▶ [Selected excerpt]:
Why The MacMahonian: The MacMahonian seeks to redress an acute shortage in cyberspace, namely that of amateur independent film comment and criticism.
Now seriously, the creation of this blog stems from the fact that I always wanted to be a film critic but never found anybody interested in paying me for it. To do me justice, I never really looked for it either... Actually, to be absolutely truthful, The MacMahonian comes into existence because my daughters dared me to fulfill my lifelong wish to write about film and finally do something meaningful with my life (no comment, no contest). Whatever my other shortcomings, however, I suffer from no shortage of things to do in my spare time, to the contrary, but I´m loath to fail my promise to my daughters, so here it is.
Why “The MacMahonian”: It´s a cinephile reference or, as the French would put it, a clin d´oeil. I will publish the best (or first, or, in desperation, any) reader´s explanation of the title of this blog, and then add a comment. OK, a clue will also be given: instead of “The MacMahonian”, think “Le MacMahonien”. Now, four things can happen:
1. Most readers will figure it out easily, meaning the allusion is not as arcane as I think;
2. No one will figure it out, because not many people will bother to read the blog;
3. Many people will read it, but no one will have a clue, or care;
4. Very few people will read it, but most of these will be sufficiently nerdy to know what the allusion is.
Whatever the case may be, I will have learned a valuable and important lesson. I will make sure I write it down somewhere, otherwise I´ll forget.
Why Film – When I was little my father would sometimes take me to football matches. I found it boring. My father or my mother would also sometimes take me to the circus, which I found boring, or the theater (boring). On to later childhood and puberty, my parents would also sometimes take me to the beach, sporting events, field trips or holidays in the sun. You know how I found it.

▶ [Required tasks]:
1. Translate this sentence from the blog introduction into Spanish: "Whatever the case may be, I will have learned a valuable and important lesson."
2. Extend the blog introduction, picking up right after its last sentence.
The entries have no role in the work on this blog introduction.

▶ [Data extract]:
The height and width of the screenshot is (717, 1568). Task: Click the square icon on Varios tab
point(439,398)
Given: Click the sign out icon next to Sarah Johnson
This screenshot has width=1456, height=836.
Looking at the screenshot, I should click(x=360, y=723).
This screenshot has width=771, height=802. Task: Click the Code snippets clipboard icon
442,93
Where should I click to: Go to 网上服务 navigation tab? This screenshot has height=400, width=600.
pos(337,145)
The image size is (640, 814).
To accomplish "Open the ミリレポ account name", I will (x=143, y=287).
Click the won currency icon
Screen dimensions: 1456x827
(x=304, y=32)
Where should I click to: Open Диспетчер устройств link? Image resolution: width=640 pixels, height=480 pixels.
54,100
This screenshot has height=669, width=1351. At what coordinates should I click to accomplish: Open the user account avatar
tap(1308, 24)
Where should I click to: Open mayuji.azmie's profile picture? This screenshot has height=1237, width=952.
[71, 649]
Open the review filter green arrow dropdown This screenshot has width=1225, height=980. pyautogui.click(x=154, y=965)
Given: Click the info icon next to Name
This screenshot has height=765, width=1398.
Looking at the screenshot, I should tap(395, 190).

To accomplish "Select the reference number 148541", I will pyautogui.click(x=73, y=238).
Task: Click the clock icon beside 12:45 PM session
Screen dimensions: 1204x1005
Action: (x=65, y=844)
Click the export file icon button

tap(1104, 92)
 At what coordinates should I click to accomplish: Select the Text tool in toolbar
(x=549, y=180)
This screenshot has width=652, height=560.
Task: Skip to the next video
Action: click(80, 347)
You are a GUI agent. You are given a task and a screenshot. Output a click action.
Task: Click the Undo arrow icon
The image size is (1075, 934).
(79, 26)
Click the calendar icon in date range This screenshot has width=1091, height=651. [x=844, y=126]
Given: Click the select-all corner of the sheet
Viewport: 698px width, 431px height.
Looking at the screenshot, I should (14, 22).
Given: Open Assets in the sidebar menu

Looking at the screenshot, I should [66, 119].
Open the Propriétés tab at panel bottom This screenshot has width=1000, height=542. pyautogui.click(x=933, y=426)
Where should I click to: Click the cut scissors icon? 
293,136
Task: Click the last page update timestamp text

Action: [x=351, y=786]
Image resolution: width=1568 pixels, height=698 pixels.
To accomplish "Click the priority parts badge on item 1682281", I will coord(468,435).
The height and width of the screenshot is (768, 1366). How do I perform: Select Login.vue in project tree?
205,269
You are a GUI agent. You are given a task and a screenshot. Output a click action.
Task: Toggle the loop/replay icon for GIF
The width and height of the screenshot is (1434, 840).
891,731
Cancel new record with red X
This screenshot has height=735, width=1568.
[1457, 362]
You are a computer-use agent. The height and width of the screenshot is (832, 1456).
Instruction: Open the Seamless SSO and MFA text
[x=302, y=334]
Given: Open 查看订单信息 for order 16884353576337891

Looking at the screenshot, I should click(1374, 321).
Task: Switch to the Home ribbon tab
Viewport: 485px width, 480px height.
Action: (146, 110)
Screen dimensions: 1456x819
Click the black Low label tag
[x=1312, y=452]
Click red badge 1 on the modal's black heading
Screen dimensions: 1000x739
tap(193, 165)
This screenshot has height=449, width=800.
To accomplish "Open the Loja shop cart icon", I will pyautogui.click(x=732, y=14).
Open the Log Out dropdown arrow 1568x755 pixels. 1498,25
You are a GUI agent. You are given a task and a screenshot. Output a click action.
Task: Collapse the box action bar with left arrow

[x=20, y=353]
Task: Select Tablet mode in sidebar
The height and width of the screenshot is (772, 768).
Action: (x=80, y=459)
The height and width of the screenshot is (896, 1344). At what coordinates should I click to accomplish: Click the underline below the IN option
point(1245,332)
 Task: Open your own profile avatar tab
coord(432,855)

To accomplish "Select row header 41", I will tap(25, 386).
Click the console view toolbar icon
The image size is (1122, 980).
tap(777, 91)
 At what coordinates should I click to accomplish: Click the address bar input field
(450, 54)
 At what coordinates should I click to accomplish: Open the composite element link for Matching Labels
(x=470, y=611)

▶ [Final answers]:
1. Sea como sea, habré aprendido una lección valiosa e importante.

2.
But sometimes they took me to the movies. That I loved! The lights went out, the screen lit up, automatic dreamland (The MacMahonian doesn´t subscribe to Jean-Luc Godard´s proposition to the effect that “le Cinéma c'est la vérité 24 fois par seconde”). I found my parent´s taste in movies infallible: Disney animations, kid´s movies, Hollywood blockbusters, old westerns or classic American epics, I would love it all and return home from the theatre emotionally exhausted, feeling as though I had lived a whole lifetime through Moses, Doctor Zhivago, or whomsoever.
The next chapter of my cinephilia, roughly ages 13-17, was spent seeing dodgy copies of old westerns, Hong Kong Kung-Fu Movies, Italian giallo films or (then favourites) “realistic” political thrillers in the manner of Costa-Gravas and such, in second-run theaters in Lisbon´s suburbia (The MacMahonian hails proudly from Lisbon, Portugal).
The next and to this day final chapter of my lifelong passion for the movies happens to have a precise (although unrecorded) and conscious date: seeing The Maltese Falcon on TV around 1979-80. I thought it was the coolest thing ever and immediately abandoned my notion that old black and white films were cheesy. There ensued a case of acute cinephilia that had its most serious period in the early to mid-eighties, sometimes involving seeing 8 films in a single weekend and being a semi-permanent resident of the Lisbon Cinematheque. This was followed by a milder, but nonetheless very persistent, chronic phase that has spanned the last 30 years.
I won´t bore you with a list of my top favorite movies, it would run to some 400 hundred titles and be totally predictable and academic (The Searchers etc., I´m not going to lie). I hope it is more entertaining, and eventually revealing of this blog´s aesthetic orientation, to record my strongest movie memories:
The first time I remember going to the movies I must have been around 4. It was a cartoon version of the 1001 Nights or Ali Baba, I think. I remember Ali Baba, or Sinbad, floating in the sea with a blue turban under a yellow sky. I´m not sure this is how the film really is but this is what I remember. Especially the yellow sky. To this day.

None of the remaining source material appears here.